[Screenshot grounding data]
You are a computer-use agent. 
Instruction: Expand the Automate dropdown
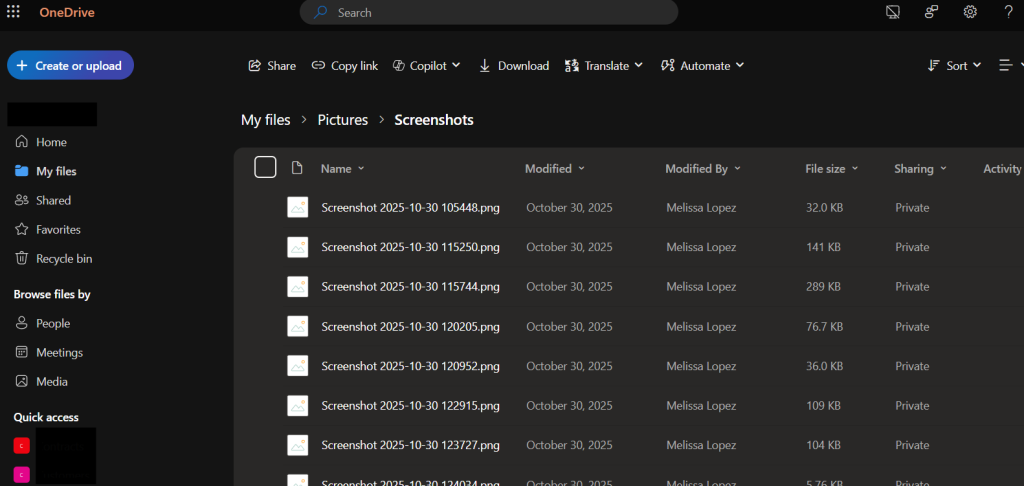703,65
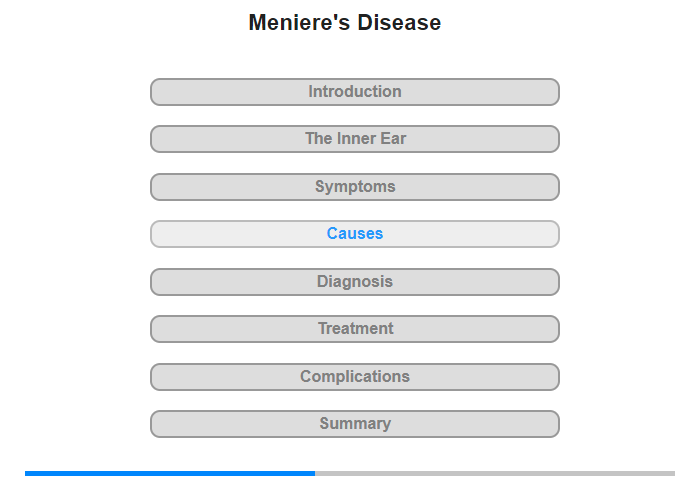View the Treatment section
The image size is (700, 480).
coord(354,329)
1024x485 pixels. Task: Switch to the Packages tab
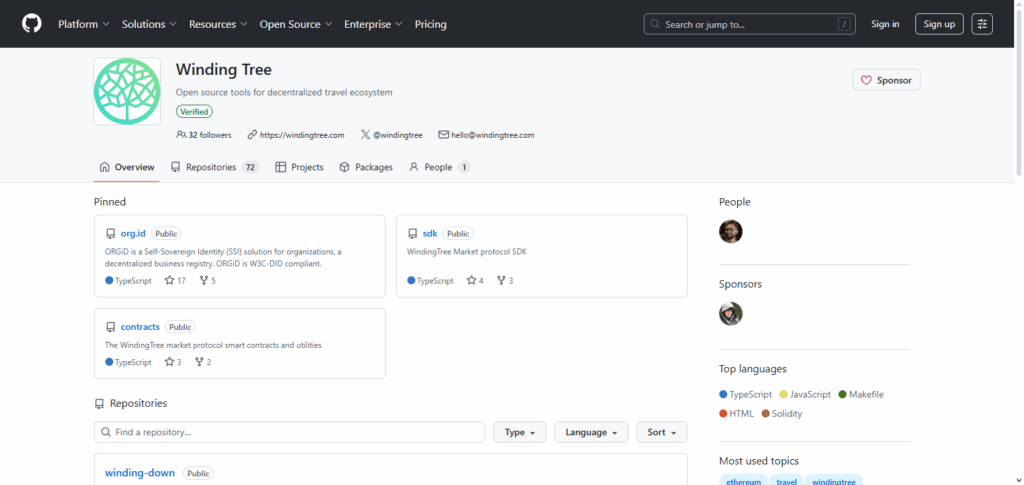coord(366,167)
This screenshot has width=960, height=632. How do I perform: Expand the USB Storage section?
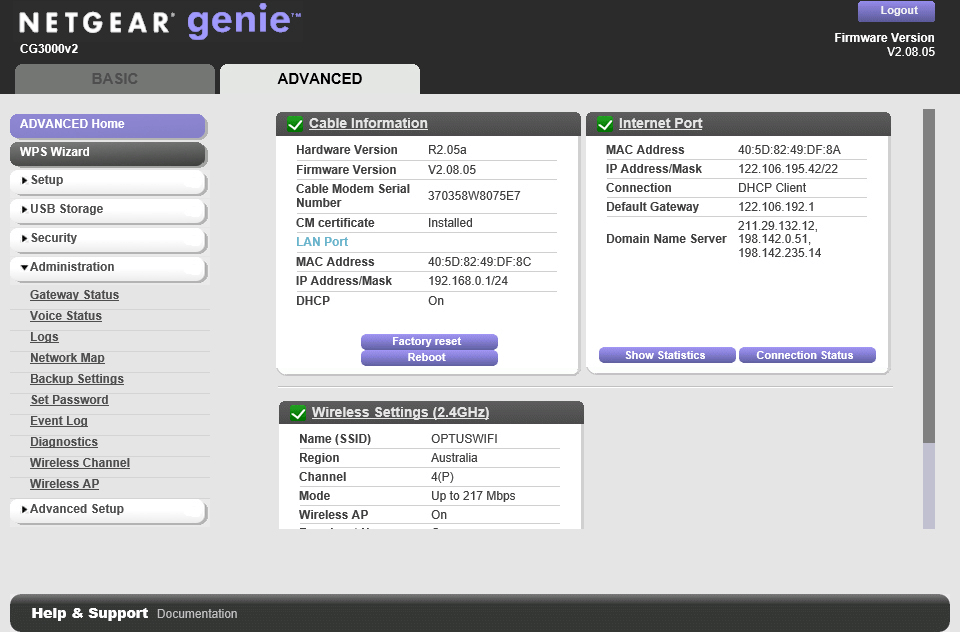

About this task ->
The complete set of records should be written out again, pictures excluded.

Response area ->
You are a computer-use agent. 
Instruction: Expand the Automate dropdown
703,65
View the Treatment section
The image size is (700, 480).
coord(354,329)
1024x485 pixels. Task: Switch to the Packages tab
coord(366,167)
This screenshot has width=960, height=632. How do I perform: Expand the USB Storage section?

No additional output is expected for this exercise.